====== Given records ======
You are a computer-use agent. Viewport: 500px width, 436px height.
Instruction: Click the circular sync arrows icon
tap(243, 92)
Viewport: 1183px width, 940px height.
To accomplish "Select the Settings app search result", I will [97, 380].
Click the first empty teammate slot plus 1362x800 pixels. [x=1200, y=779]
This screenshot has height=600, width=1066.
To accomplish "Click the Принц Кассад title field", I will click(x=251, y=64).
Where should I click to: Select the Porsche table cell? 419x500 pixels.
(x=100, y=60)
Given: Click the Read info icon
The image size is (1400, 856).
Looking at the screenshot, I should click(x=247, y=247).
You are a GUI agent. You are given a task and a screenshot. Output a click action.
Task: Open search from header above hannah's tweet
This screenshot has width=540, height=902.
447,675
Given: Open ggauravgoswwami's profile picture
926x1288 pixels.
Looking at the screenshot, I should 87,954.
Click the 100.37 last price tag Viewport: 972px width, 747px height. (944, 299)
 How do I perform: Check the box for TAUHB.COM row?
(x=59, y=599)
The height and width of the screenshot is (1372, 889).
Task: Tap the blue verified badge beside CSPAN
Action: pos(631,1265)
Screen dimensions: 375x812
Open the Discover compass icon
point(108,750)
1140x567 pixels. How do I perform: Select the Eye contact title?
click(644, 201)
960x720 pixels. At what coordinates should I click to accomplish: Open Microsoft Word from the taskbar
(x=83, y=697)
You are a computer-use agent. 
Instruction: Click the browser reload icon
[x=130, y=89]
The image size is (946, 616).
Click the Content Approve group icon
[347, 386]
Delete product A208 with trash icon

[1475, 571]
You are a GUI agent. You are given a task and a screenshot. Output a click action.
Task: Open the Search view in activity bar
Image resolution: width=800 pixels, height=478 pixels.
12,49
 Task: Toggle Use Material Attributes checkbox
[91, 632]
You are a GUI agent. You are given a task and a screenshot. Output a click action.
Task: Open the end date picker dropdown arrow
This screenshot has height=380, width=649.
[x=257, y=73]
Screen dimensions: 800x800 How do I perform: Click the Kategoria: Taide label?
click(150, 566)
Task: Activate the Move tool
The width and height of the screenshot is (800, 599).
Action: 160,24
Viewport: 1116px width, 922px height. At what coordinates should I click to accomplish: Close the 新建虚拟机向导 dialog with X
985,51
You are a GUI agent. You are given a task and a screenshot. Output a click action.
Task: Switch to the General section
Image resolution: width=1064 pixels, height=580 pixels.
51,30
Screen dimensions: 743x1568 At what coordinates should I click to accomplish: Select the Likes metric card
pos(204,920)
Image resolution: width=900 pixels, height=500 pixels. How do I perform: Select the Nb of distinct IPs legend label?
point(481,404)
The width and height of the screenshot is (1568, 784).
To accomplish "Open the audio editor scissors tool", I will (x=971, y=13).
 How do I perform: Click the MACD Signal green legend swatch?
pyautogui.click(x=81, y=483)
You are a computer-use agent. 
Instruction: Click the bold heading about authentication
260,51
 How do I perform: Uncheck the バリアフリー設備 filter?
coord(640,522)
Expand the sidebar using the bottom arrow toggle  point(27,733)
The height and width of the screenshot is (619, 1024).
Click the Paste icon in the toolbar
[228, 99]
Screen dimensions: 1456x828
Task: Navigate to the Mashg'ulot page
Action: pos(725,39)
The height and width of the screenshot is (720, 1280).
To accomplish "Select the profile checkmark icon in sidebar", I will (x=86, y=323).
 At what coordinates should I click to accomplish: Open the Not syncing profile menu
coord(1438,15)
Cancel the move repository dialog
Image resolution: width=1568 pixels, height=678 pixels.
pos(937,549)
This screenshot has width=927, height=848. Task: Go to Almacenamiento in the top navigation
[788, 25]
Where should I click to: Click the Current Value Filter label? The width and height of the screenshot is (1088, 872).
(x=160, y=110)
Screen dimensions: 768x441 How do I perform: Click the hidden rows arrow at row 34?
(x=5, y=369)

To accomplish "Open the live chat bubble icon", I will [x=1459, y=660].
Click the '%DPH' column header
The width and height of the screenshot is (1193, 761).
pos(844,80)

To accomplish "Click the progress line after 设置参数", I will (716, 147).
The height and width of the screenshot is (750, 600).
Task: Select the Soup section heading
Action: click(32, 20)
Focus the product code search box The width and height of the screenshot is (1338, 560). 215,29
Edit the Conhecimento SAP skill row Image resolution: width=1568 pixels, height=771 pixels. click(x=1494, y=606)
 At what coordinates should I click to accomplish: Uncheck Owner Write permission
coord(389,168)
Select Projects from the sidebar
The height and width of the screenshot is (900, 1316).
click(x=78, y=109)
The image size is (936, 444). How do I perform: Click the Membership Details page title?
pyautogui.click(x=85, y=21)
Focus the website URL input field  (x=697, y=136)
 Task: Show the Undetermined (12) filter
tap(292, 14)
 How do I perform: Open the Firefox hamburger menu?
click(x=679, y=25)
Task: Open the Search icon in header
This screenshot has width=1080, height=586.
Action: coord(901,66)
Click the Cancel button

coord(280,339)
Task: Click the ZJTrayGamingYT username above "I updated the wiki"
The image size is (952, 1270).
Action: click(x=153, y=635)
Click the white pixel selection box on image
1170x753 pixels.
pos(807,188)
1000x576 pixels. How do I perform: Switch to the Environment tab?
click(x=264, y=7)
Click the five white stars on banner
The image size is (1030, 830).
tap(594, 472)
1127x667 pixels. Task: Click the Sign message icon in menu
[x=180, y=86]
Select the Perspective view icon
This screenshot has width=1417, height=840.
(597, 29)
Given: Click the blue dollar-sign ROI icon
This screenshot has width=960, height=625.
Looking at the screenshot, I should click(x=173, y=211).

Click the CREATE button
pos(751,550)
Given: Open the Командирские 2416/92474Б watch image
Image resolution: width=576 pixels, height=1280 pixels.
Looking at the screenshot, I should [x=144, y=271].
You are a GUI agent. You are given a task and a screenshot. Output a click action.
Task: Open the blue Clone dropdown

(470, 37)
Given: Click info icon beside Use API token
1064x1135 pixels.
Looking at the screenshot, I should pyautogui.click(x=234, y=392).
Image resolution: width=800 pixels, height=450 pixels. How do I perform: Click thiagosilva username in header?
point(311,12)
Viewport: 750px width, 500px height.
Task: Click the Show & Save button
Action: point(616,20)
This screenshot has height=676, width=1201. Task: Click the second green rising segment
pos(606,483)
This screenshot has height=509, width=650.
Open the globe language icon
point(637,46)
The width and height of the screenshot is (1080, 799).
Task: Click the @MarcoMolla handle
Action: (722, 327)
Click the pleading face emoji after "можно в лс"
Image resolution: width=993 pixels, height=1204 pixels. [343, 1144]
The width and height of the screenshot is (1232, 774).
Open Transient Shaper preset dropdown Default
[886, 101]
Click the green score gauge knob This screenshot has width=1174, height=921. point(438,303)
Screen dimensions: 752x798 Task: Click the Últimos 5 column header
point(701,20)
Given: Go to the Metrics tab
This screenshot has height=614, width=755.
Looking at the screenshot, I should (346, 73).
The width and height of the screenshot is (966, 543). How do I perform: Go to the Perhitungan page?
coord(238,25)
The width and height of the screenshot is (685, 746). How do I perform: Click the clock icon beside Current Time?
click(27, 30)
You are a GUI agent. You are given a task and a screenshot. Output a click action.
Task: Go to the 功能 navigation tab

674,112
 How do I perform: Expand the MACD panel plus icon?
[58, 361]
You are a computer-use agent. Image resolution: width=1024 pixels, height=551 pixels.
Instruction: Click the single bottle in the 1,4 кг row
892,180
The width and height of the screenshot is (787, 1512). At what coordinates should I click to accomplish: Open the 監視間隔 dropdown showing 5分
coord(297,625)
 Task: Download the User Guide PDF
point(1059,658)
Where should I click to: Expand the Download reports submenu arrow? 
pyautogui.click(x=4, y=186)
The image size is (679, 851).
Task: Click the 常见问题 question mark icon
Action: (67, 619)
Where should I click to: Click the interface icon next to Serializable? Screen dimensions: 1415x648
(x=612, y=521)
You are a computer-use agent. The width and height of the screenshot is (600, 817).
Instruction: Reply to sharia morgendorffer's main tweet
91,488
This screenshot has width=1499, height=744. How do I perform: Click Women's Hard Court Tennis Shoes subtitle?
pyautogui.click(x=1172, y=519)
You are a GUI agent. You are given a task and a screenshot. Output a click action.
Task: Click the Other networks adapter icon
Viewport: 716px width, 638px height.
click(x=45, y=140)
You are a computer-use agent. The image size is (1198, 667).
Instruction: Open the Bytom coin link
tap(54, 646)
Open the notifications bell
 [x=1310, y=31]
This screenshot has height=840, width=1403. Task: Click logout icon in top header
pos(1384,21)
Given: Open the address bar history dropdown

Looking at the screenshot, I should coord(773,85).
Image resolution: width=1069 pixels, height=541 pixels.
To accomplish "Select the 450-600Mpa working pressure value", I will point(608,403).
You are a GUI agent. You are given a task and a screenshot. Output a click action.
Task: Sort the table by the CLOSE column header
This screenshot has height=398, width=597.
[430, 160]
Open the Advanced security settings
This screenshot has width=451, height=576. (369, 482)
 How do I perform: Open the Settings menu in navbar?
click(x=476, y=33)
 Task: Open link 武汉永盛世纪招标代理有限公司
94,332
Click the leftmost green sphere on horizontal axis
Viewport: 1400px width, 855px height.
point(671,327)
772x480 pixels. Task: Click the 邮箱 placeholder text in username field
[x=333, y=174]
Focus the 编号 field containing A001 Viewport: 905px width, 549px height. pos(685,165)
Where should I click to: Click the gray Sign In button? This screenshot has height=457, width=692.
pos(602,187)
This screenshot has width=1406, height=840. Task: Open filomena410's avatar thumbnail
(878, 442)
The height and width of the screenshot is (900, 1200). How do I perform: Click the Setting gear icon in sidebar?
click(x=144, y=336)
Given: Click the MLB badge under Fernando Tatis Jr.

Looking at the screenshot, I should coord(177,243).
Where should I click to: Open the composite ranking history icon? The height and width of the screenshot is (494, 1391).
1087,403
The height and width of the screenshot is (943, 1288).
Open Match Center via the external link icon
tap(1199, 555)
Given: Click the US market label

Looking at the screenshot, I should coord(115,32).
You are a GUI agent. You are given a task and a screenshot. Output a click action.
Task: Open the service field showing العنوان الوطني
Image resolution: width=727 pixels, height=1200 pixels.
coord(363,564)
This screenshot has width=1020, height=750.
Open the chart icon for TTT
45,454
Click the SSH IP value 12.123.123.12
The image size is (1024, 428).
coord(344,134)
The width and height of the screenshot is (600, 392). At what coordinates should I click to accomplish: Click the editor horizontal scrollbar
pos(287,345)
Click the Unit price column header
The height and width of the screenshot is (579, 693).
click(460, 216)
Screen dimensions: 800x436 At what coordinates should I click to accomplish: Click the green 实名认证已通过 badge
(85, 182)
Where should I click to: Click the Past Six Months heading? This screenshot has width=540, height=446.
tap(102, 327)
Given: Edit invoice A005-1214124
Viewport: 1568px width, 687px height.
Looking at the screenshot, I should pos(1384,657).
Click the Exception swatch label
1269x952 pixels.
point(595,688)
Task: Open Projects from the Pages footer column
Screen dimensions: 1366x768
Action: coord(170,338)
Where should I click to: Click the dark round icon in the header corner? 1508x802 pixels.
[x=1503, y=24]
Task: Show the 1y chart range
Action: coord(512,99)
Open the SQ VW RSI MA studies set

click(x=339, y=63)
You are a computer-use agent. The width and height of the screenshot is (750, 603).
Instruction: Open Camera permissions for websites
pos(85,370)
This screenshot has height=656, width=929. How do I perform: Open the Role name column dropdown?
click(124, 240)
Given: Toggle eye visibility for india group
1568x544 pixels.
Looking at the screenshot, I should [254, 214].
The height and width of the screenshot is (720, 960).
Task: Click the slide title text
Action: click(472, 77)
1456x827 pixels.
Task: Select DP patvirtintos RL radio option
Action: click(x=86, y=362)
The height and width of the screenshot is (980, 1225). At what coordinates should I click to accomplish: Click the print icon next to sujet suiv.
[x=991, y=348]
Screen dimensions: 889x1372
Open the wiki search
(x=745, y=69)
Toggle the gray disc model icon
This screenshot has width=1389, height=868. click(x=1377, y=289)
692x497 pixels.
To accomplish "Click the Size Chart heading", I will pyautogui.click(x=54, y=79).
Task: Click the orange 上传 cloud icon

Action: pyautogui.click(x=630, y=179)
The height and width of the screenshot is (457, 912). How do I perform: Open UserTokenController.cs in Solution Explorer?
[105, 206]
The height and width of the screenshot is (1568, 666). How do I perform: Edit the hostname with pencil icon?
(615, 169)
======
### Instructions to follow:
Find the lines in the records that contain the word "above", then copy every one of them.

### Solved problem:
Task: Open search from header above hannah's tweet
Task: Click the ZJTrayGamingYT username above "I updated the wiki"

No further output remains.